My child is going on 11 and I notice lots of parents of even younger kids posting in this forum. When did you start posting here instead of "the childhood years"?
I feel like my 11 year old is still very much in the world of a child but I have a question about soccer that may better be answered here.
I always think of 11 and 12 as preteen but 10 could count too depending on the child. I think it depends on the child's development. Kids mature socially and physically at different rates. Is your child in middle school? 6th-8th grade is preteen I think. I would go ahead and post your soccer question :)
~Patti~ Momma to three girls and three boys , First mother to one girl
Certified, card carrying member of the IEP Binder Club
MDC used to have age definitions spelled out for these forums. I think preteen might even have been defined as being as young as 9 at the time when I noticed that they weren't considering my ds a "child." However, most concerns fit childhood better for us so I still posted there. Now that he's 11, I'm feeling like this is a better fit. I think MDC did away with spelling out the ages so people could post where they felt was the best fit for the subject matter during their children's borderline years.
Personally, I don't see 9 and 10 as "preteen" but that's not to say some don't occasionally have preteen issues. My DS turns 12 next month and I still don't really see much here that relates to him. DD didn't really feel like a preteen until about 12.5. I guess I started posting here when DD was 13.
I just started gravitating toward this forum as I realized over time that the situations in "childhood years" no longer seemed as applicable to us as "preteen and teen". But there wasn't really a specific age that the change occurred. My 12 year old daughter has definately been a "preteen" for at least a year now, really since she started puberty. But my 10 year old son is still very much a boy, nowhere near the maturity level I would consider "preteen". I only count him as such because of his age.
There's such a grey area. I think it depends on the nature of the issue. There are 9 y.o's dealing with puberty. I'm not sure how much help would be available in the Childhood Forum for those parents. I also think the flavour of an issue can change in just a couple of years. There's some difference between a puppy love crush that a couple of 8 y.o's think they have on each other and the romantic "boyfriend-girlfriend" stuff and peer influence that might exist for a couple of 11 y.o's. I'm pretty sure I've seen threads about both scenarios in the two subfora (or possibly on other similar parenting boards). The parents of the 8 y.o's probably don't need to post in the Pre-teens and Teens forum, but the parents of the kids on the cusp of adolescence might find more help and experience here for the bigger questions that they are more likely to face.
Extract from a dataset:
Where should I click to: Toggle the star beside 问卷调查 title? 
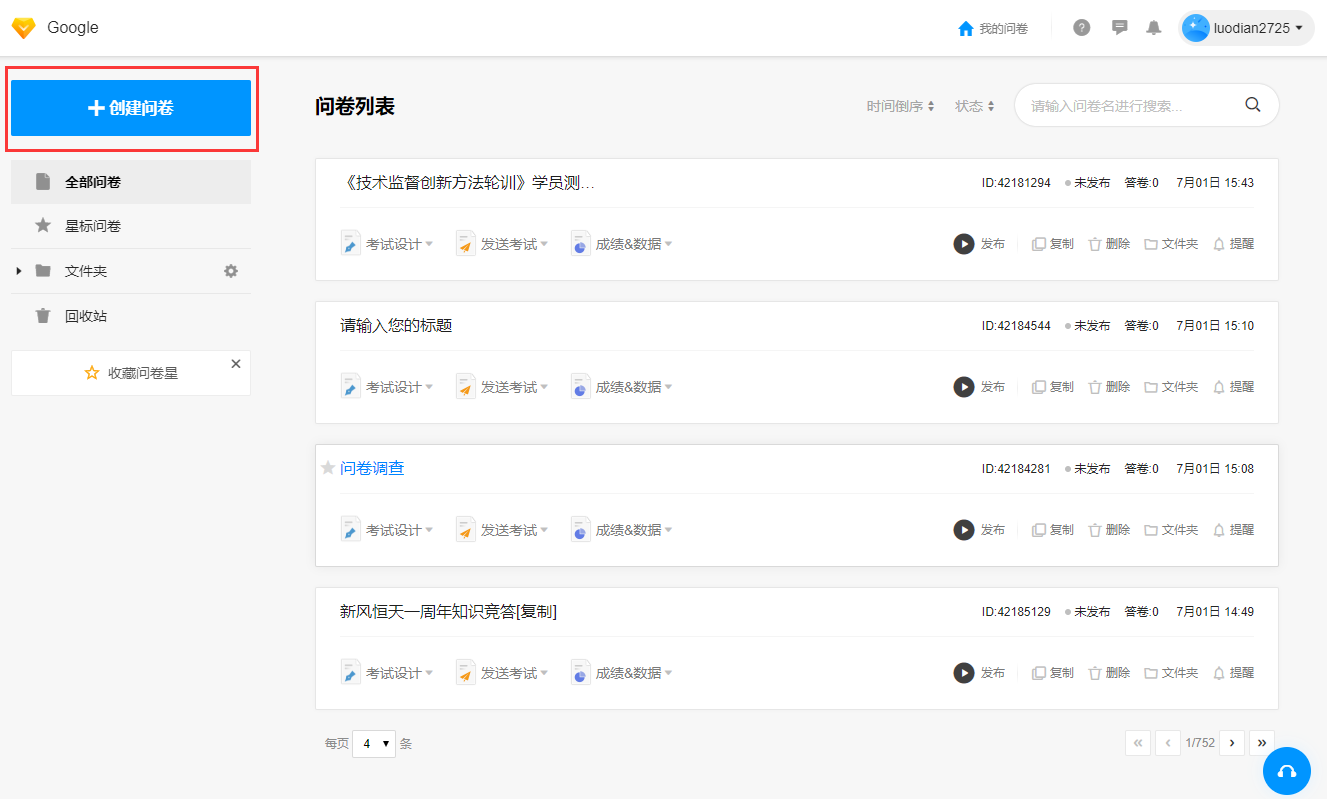(x=328, y=468)
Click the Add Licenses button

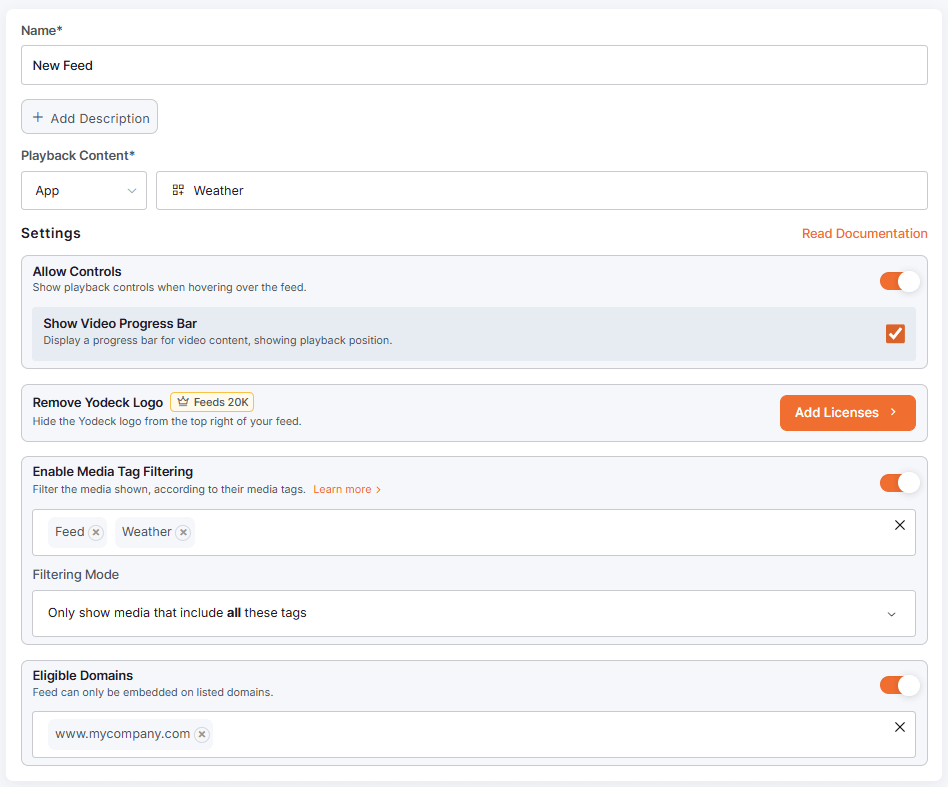pyautogui.click(x=847, y=412)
I can't remember when I starting posting here. For awhile, I hung out in both forums, but one day I decided I couldn't read another thread about an elementary school aged child's birthday party invitation list. Now I have to be incredibly bored to go over to the childhood years board.
but everything has pros and cons
IDK, my kiddo turns 12 tomorrow - how on earth did that happen?? I'm still not sure he's officially a tween/teen. He is all about legos, art projects and Disney Dvd's (shhhhh don't tell anyone) lol. He loves mario video games and swim team.
There isn't much on the childhood years that interests me but that forum seems to move faster. Childhood seems to have a wide range of ages on it. I see posts for kids ages 2-3 up to 9-10 or so.
I run a homeschool group for tweens/teens (ages 10-16) and the issues are all over the board. From kids stuff to driving.
I guess I started coming over here a couple years ago when I had no idea what a 'tween' really was.
Mom to J and never-ending , 0/2014 items decluttered, 0/52 crafts crafts completed
Seeking zen in 2014. Working on journaling and finding peace this year. Spending my free time taking J to swimteam
i have just started gravitating to this board recently. my 9 year old will be 10 in days and is in 5th grade.
right now i am just trying to figure out how to parent. it is so incredibly different.
my intense dd had a lull - the eye of the storm - this last year but omg is she sooo hormonal now.
i know she has hit puberty big time. both physically and emotionally.
and i am reeling. i finally figured now that if i am at the stage where - i am confused about when to speak up and when to be quiet - then heck whether my dd is a tween or not "I" need the advice that i see here. there are times i need advice or i just need to be heard and i have no idea how to formulate the question and ask for advice without spilling all the beans. dd so doesnt want me to talk about her in public. even on anonymous forums.
while in one sense she is still a child - in another she is SO not one. its subtle and its changing and our cosleeping days are coming to an end.
they have a teen anime group at the library. its mostly filled with young teens so not too intense topics are discussed. dd is allowed to be part of that club.
part of the issue too is that she has always been way too mature for her age and she continues to be so. i look at her almost 13 year old friend and marvel. she seems in one sense younger than dd. dd is constantly mistaken for a 12 - 14 year old (partly i think because she is tall for her age, her curves and chest size and that she is now prefering to wear teenagey type clothes).
I think I started posting here when ds was about 12. But I did have questions about my ds2 when he was 10 that I posted here. I think it probably depends on the physical, emotional, and social maturity of the child as to when they are dealing with a preteen or childhood issue.